## Supplied material
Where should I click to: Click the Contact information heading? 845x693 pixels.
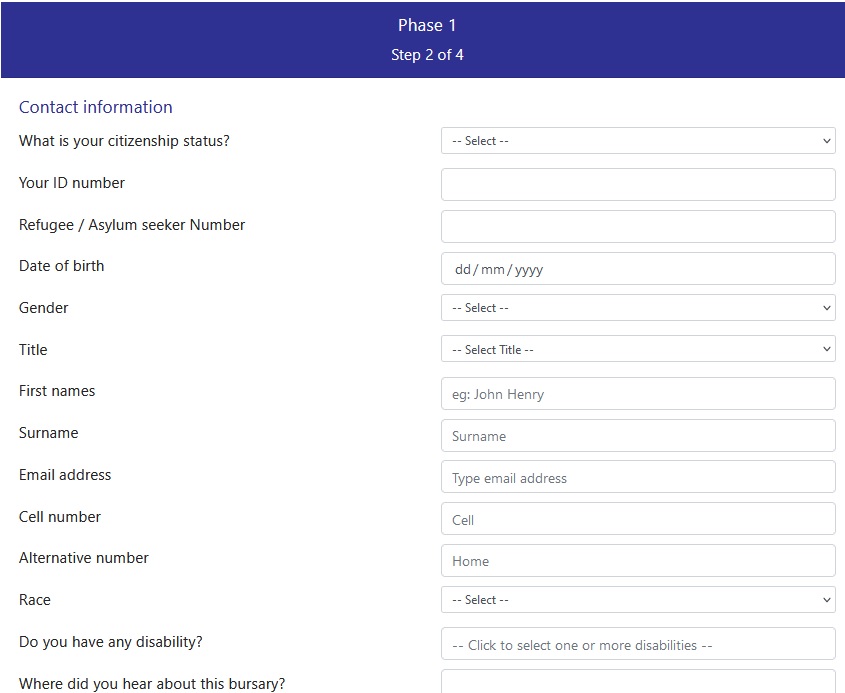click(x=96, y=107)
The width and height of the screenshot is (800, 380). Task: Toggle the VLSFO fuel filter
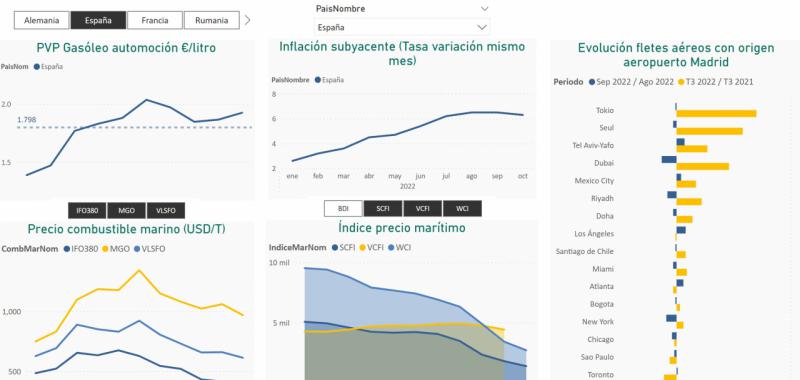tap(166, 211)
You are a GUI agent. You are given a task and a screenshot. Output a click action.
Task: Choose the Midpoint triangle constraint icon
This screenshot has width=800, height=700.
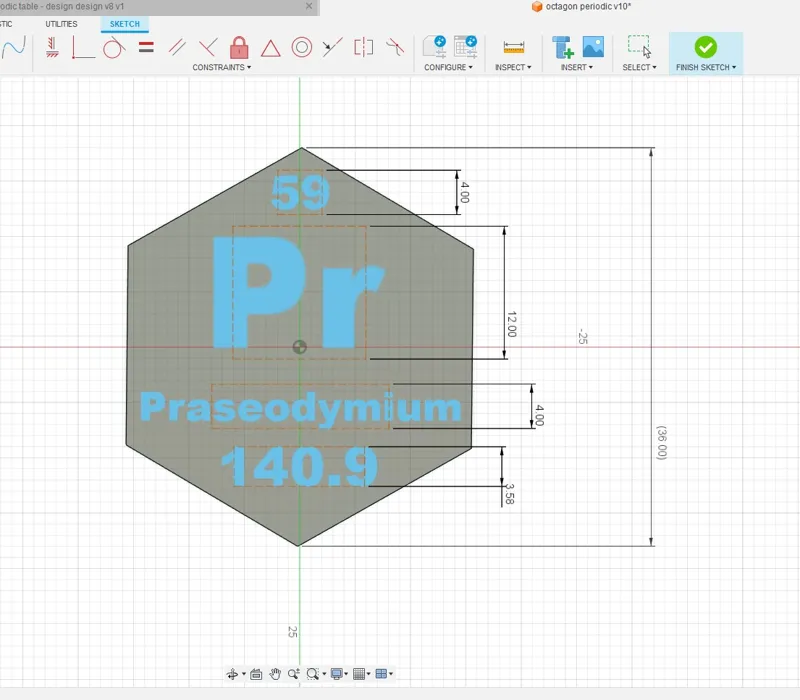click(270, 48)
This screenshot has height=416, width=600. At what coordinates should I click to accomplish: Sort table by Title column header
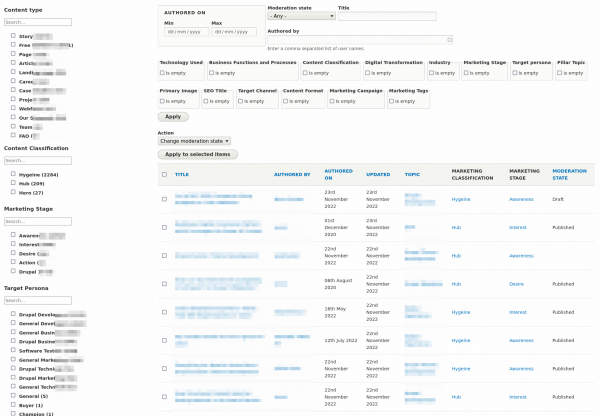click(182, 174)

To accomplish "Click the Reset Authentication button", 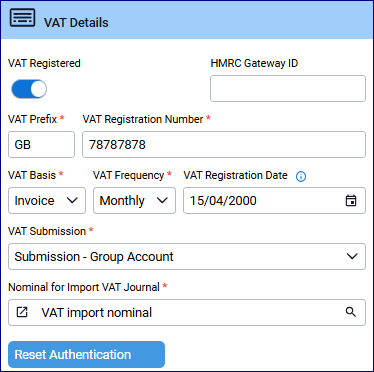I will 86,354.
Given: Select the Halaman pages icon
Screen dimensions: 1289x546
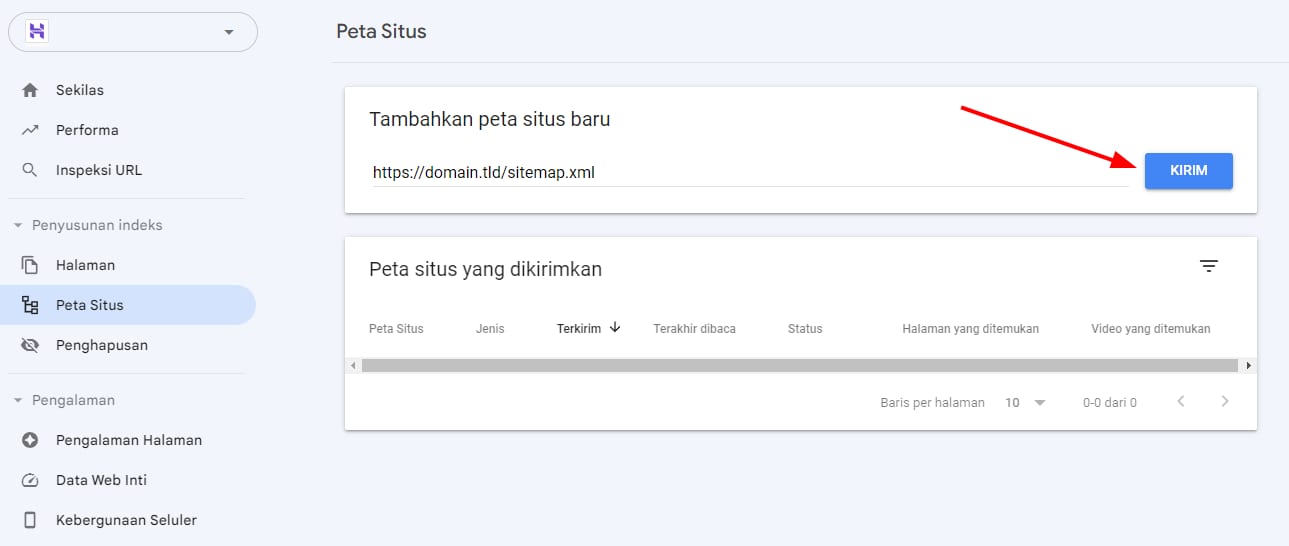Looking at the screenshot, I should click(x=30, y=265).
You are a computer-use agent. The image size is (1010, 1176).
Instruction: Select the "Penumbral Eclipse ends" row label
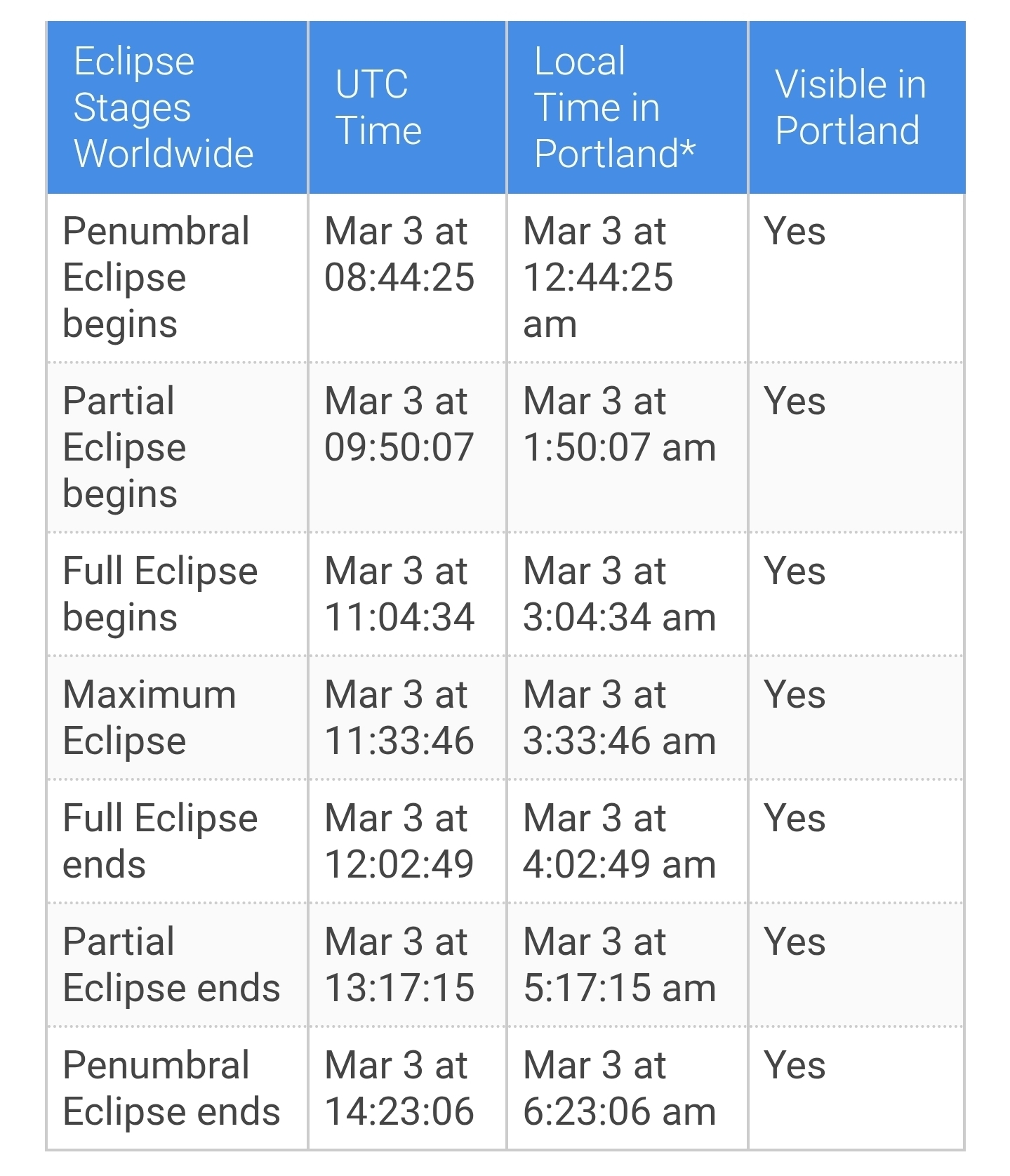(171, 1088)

## Problem statement
Copy the material above from the line containing "The width and" up to and including the line containing "tap(166, 211)", leaving out the pictures.

## Expected output
The width and height of the screenshot is (800, 380). Task: Toggle the VLSFO fuel filter
tap(166, 211)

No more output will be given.